**REQUIREMENT:** Extract each line of the data below exactly as written.

**SUPPLIED INFORMATION:**
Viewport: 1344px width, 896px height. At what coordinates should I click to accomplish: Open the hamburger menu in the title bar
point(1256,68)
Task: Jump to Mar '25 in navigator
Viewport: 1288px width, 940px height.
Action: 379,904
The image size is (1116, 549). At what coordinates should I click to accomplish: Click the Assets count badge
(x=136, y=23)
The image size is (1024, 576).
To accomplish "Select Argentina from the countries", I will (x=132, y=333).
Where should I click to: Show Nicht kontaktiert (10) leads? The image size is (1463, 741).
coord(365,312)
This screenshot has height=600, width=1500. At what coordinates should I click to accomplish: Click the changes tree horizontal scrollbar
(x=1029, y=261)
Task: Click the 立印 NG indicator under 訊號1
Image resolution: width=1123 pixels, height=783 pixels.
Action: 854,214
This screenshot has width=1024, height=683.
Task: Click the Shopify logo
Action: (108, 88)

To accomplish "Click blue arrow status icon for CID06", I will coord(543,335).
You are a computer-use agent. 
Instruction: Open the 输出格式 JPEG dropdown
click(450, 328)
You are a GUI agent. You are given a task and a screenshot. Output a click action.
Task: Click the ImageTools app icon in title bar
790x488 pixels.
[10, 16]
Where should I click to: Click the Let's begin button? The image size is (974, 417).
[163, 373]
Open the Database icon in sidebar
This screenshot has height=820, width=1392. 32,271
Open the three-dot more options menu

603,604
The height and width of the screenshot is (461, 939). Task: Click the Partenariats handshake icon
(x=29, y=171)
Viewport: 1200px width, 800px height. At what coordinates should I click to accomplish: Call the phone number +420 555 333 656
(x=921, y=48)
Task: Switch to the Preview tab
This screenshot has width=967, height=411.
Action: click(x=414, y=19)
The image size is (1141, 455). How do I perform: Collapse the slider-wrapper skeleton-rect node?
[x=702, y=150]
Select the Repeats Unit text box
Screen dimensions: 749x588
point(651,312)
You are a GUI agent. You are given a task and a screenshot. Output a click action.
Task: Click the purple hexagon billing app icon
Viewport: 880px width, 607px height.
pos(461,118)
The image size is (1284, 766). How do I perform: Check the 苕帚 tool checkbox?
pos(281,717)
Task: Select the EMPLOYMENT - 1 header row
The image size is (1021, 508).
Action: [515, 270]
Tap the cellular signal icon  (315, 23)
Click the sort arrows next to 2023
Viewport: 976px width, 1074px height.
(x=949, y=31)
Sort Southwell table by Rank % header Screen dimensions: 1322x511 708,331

**REPLY TO THE EXERCISE:**
Viewport: 1344px width, 896px height. At what coordinates should I click to accomplish: Open the hamburger menu in the title bar
point(1256,68)
Task: Jump to Mar '25 in navigator
Viewport: 1288px width, 940px height.
Action: 379,904
The image size is (1116, 549). At what coordinates should I click to accomplish: Click the Assets count badge
(x=136, y=23)
The image size is (1024, 576).
To accomplish "Select Argentina from the countries", I will (x=132, y=333).
Where should I click to: Show Nicht kontaktiert (10) leads? The image size is (1463, 741).
coord(365,312)
This screenshot has height=600, width=1500. At what coordinates should I click to accomplish: Click the changes tree horizontal scrollbar
(x=1029, y=261)
Task: Click the 立印 NG indicator under 訊號1
Image resolution: width=1123 pixels, height=783 pixels.
Action: 854,214
This screenshot has width=1024, height=683.
Task: Click the Shopify logo
Action: (108, 88)

To accomplish "Click blue arrow status icon for CID06", I will coord(543,335).
You are a computer-use agent. 
Instruction: Open the 输出格式 JPEG dropdown
click(450, 328)
You are a GUI agent. You are given a task and a screenshot. Output a click action.
Task: Click the ImageTools app icon in title bar
790x488 pixels.
[10, 16]
Where should I click to: Click the Let's begin button? The image size is (974, 417).
[163, 373]
Open the Database icon in sidebar
This screenshot has height=820, width=1392. 32,271
Open the three-dot more options menu

603,604
The height and width of the screenshot is (461, 939). Task: Click the Partenariats handshake icon
(x=29, y=171)
Viewport: 1200px width, 800px height. At what coordinates should I click to accomplish: Call the phone number +420 555 333 656
(x=921, y=48)
Task: Switch to the Preview tab
This screenshot has width=967, height=411.
Action: click(x=414, y=19)
The image size is (1141, 455). How do I perform: Collapse the slider-wrapper skeleton-rect node?
[x=702, y=150]
Select the Repeats Unit text box
Screen dimensions: 749x588
point(651,312)
You are a GUI agent. You are given a task and a screenshot. Output a click action.
Task: Click the purple hexagon billing app icon
Viewport: 880px width, 607px height.
pos(461,118)
The image size is (1284, 766). How do I perform: Check the 苕帚 tool checkbox?
pos(281,717)
Task: Select the EMPLOYMENT - 1 header row
The image size is (1021, 508).
Action: [515, 270]
Tap the cellular signal icon  (315, 23)
Click the sort arrows next to 2023
Viewport: 976px width, 1074px height.
(x=949, y=31)
Sort Southwell table by Rank % header Screen dimensions: 1322x511 708,331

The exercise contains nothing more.